| Aim of the task |
The entries that follow contain images, which should be left out; output everything else exactly.

| Source data |

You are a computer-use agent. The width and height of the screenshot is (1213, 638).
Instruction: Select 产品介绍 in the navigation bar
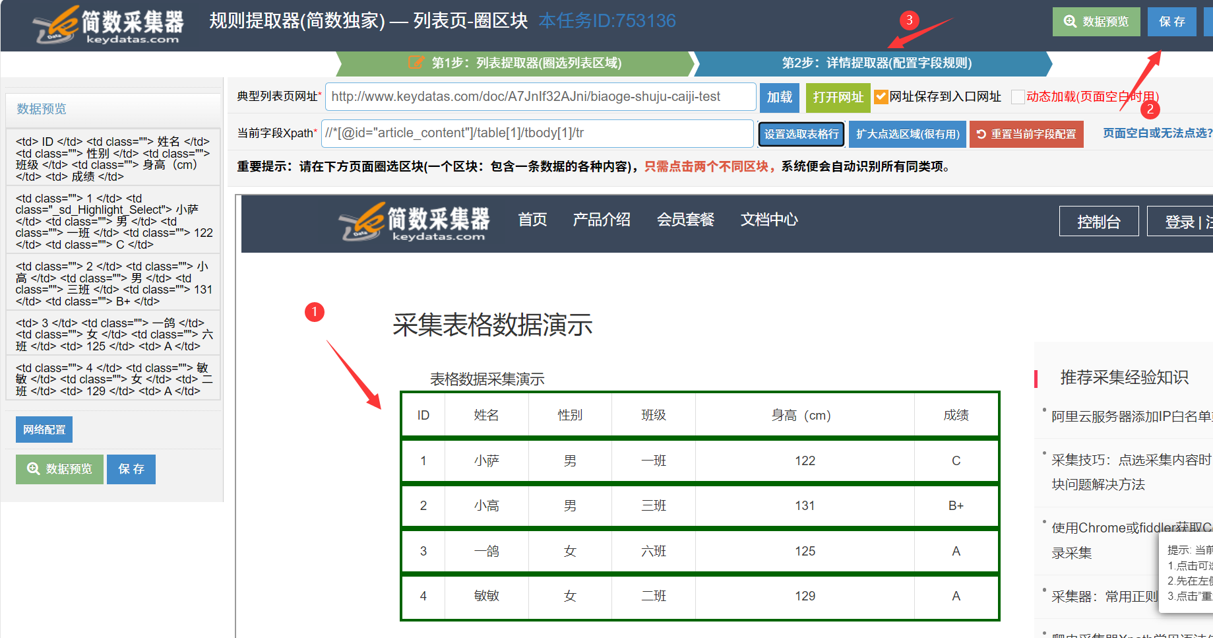coord(601,220)
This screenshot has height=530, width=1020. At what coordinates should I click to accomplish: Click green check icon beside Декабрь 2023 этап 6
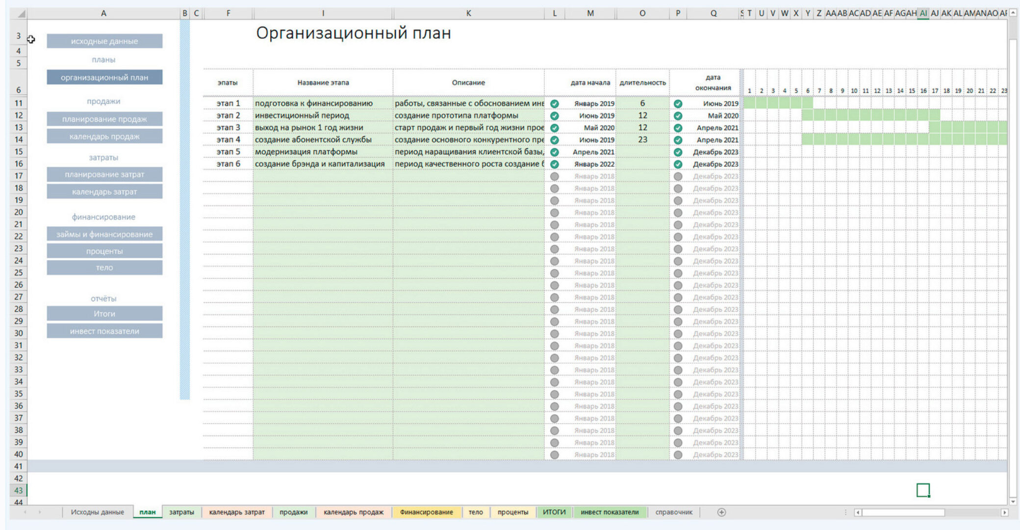pos(678,164)
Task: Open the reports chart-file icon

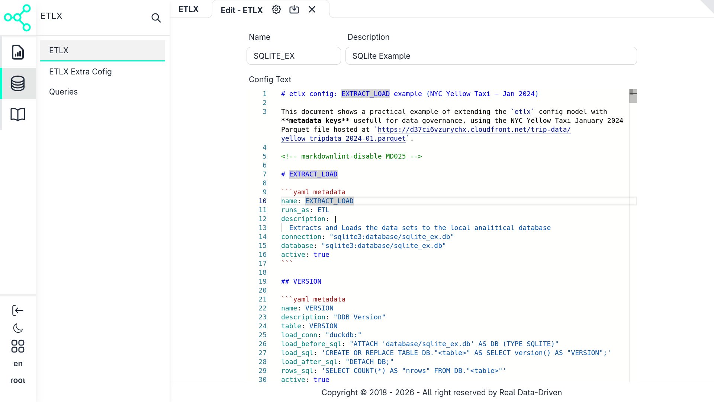Action: pyautogui.click(x=18, y=52)
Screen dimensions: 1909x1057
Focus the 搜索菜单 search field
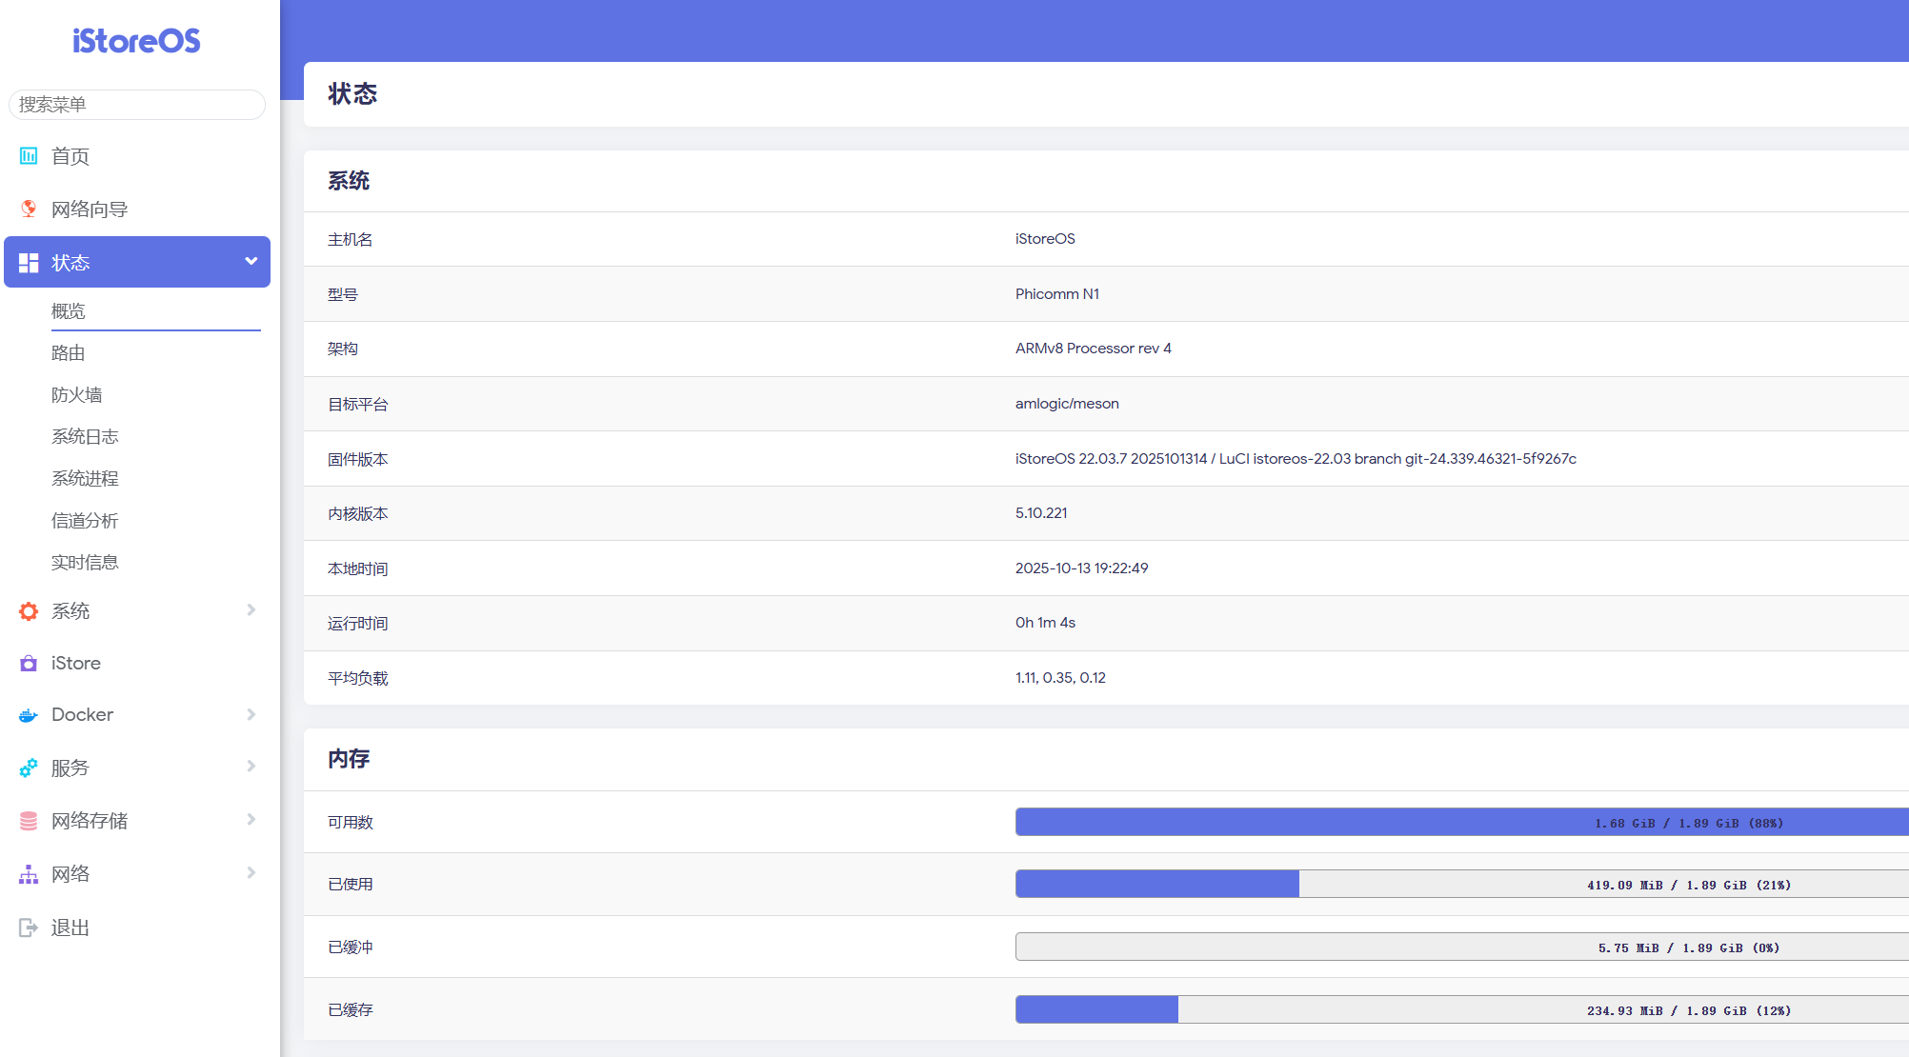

| Written solution |
You are a computer-use agent. The width and height of the screenshot is (1213, 638).
Instruction: Select 产品介绍 in the navigation bar
coord(601,220)
This screenshot has height=530, width=1020. At what coordinates should I click to accomplish: Click green check icon beside Декабрь 2023 этап 6
pos(678,164)
Task: Open the reports chart-file icon

Action: pyautogui.click(x=18, y=52)
Screen dimensions: 1909x1057
Focus the 搜索菜单 search field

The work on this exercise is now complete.